Directions for this task: Copy the whole listing verbatim.
---------------
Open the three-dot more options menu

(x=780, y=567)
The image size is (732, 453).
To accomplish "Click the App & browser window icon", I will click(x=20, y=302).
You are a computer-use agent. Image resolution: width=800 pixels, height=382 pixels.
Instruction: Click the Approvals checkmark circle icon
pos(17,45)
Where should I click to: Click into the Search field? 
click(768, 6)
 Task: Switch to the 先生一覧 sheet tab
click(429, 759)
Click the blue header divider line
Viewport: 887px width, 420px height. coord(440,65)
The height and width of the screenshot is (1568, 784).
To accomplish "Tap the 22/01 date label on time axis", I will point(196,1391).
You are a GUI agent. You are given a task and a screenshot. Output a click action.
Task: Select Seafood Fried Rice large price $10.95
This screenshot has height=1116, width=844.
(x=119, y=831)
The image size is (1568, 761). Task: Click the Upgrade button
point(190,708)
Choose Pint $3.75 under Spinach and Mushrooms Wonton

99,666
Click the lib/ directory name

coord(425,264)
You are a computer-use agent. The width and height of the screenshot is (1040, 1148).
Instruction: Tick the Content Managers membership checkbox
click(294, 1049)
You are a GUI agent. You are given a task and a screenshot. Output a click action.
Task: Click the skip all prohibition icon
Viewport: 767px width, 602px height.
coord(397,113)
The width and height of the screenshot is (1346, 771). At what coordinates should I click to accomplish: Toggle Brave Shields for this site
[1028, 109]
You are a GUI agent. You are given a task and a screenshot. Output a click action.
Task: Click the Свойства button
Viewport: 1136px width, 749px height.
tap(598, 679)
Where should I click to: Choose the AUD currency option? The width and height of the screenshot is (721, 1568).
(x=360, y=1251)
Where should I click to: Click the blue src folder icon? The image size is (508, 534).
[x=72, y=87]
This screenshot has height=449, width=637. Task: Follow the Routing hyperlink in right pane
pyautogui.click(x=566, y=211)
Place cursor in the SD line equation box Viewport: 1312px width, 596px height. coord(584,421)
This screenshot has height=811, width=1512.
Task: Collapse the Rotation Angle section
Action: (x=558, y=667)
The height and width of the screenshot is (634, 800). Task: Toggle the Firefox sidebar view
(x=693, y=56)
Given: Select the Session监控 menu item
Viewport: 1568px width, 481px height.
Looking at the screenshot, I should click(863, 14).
---------------
Finished task:
Open the three-dot more options menu

(x=780, y=567)
The image size is (732, 453).
To accomplish "Click the App & browser window icon", I will click(x=20, y=302).
You are a computer-use agent. Image resolution: width=800 pixels, height=382 pixels.
Instruction: Click the Approvals checkmark circle icon
pos(17,45)
Where should I click to: Click into the Search field? 
click(768, 6)
 Task: Switch to the 先生一覧 sheet tab
click(429, 759)
Click the blue header divider line
Viewport: 887px width, 420px height. coord(440,65)
The height and width of the screenshot is (1568, 784).
To accomplish "Tap the 22/01 date label on time axis", I will point(196,1391).
You are a GUI agent. You are given a task and a screenshot. Output a click action.
Task: Select Seafood Fried Rice large price $10.95
This screenshot has height=1116, width=844.
(x=119, y=831)
The image size is (1568, 761). Task: Click the Upgrade button
point(190,708)
Choose Pint $3.75 under Spinach and Mushrooms Wonton

99,666
Click the lib/ directory name

coord(425,264)
You are a computer-use agent. The width and height of the screenshot is (1040, 1148).
Instruction: Tick the Content Managers membership checkbox
click(294, 1049)
You are a GUI agent. You are given a task and a screenshot. Output a click action.
Task: Click the skip all prohibition icon
Viewport: 767px width, 602px height.
coord(397,113)
The width and height of the screenshot is (1346, 771). At what coordinates should I click to accomplish: Toggle Brave Shields for this site
[1028, 109]
You are a GUI agent. You are given a task and a screenshot. Output a click action.
Task: Click the Свойства button
Viewport: 1136px width, 749px height.
tap(598, 679)
Where should I click to: Choose the AUD currency option? The width and height of the screenshot is (721, 1568).
(x=360, y=1251)
Where should I click to: Click the blue src folder icon? The image size is (508, 534).
[x=72, y=87]
This screenshot has height=449, width=637. Task: Follow the Routing hyperlink in right pane
pyautogui.click(x=566, y=211)
Place cursor in the SD line equation box Viewport: 1312px width, 596px height. coord(584,421)
This screenshot has height=811, width=1512.
Task: Collapse the Rotation Angle section
Action: (x=558, y=667)
The height and width of the screenshot is (634, 800). Task: Toggle the Firefox sidebar view
(x=693, y=56)
Given: Select the Session监控 menu item
Viewport: 1568px width, 481px height.
Looking at the screenshot, I should click(863, 14).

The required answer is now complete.